:: Data for the task ::
○ ○ ○ ○ ○ ○ ○

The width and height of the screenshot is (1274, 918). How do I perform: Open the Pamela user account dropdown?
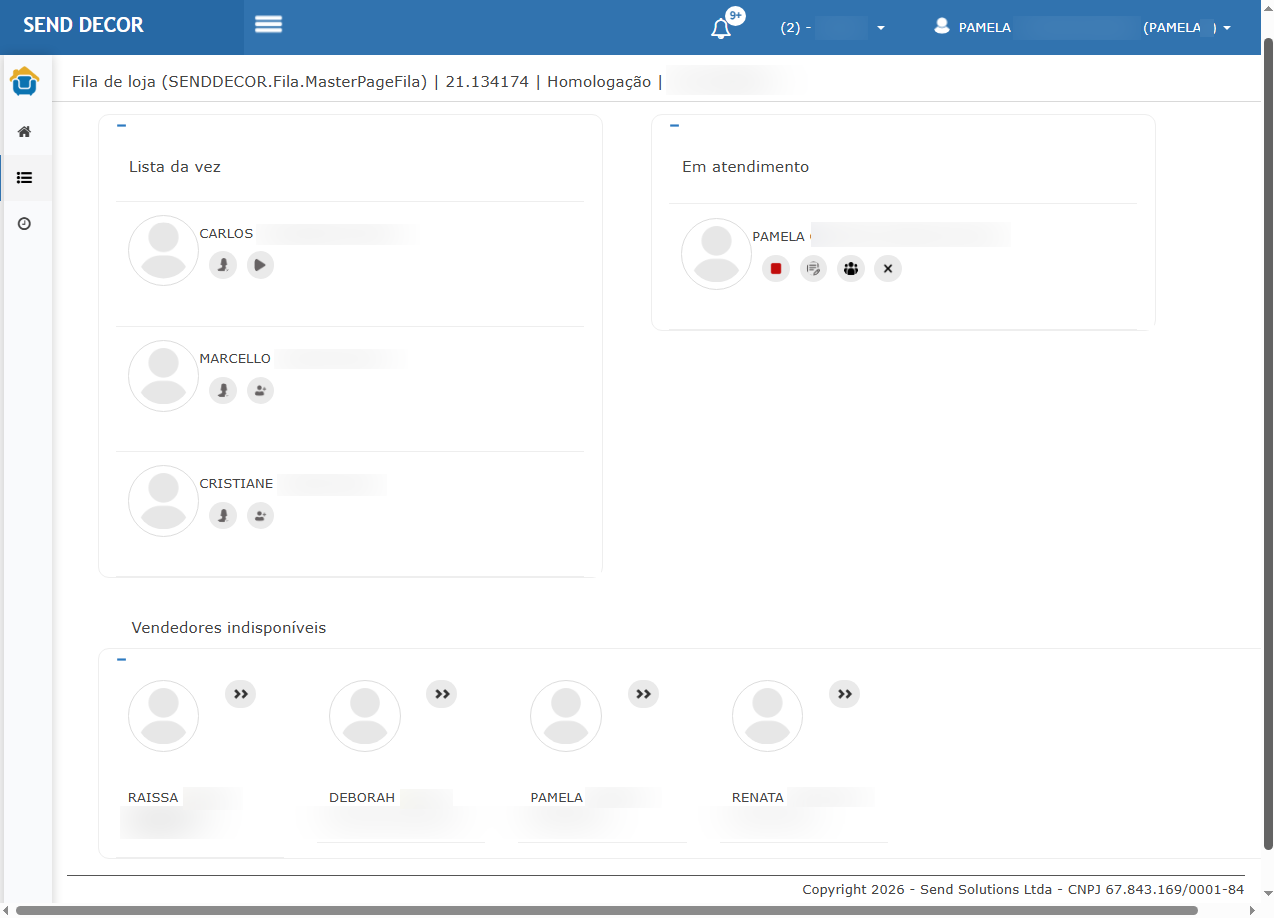[x=1081, y=28]
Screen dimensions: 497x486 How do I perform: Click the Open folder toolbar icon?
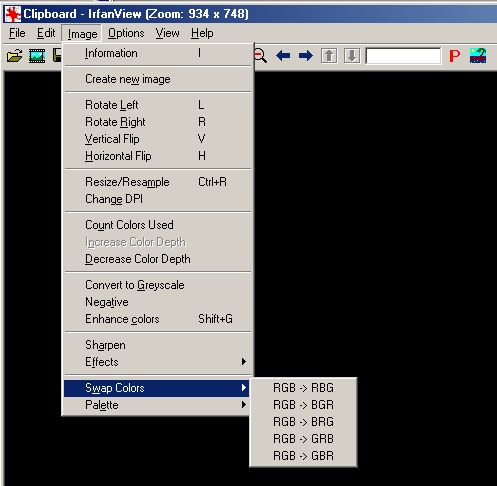coord(15,56)
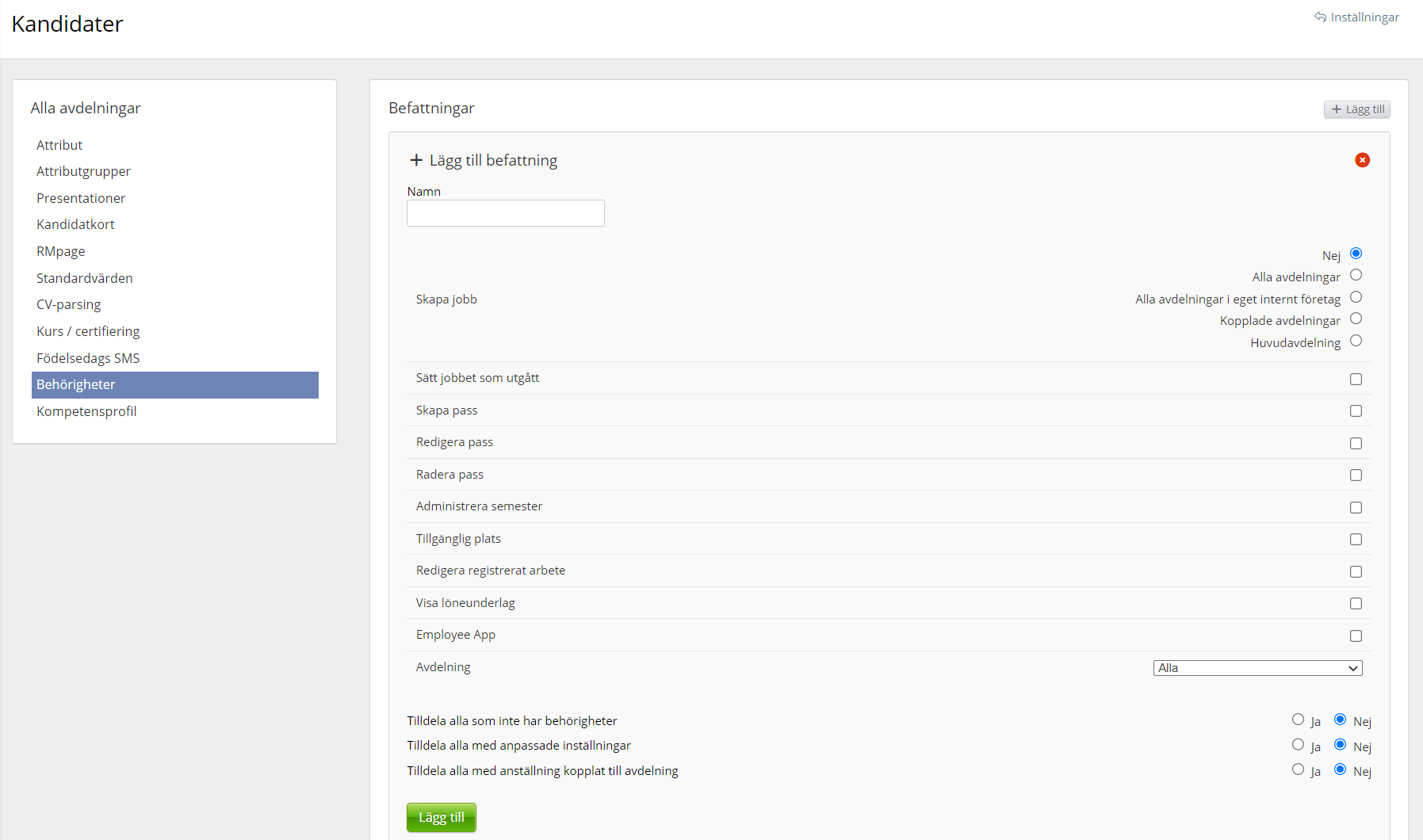Screen dimensions: 1423x840
Task: Click the red close icon in form
Action: pyautogui.click(x=1362, y=160)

○ ○ ○ ○ ○ ○ ○

What is needed here is an exact repetition of the listing above, pictures excluded.

The width and height of the screenshot is (1274, 918). How do I perform: Open the Pamela user account dropdown?
[x=1081, y=28]
Screen dimensions: 497x486 How do I perform: Click the Open folder toolbar icon?
coord(15,56)
Screen dimensions: 1423x840
Task: Click the red close icon in form
Action: pyautogui.click(x=1362, y=160)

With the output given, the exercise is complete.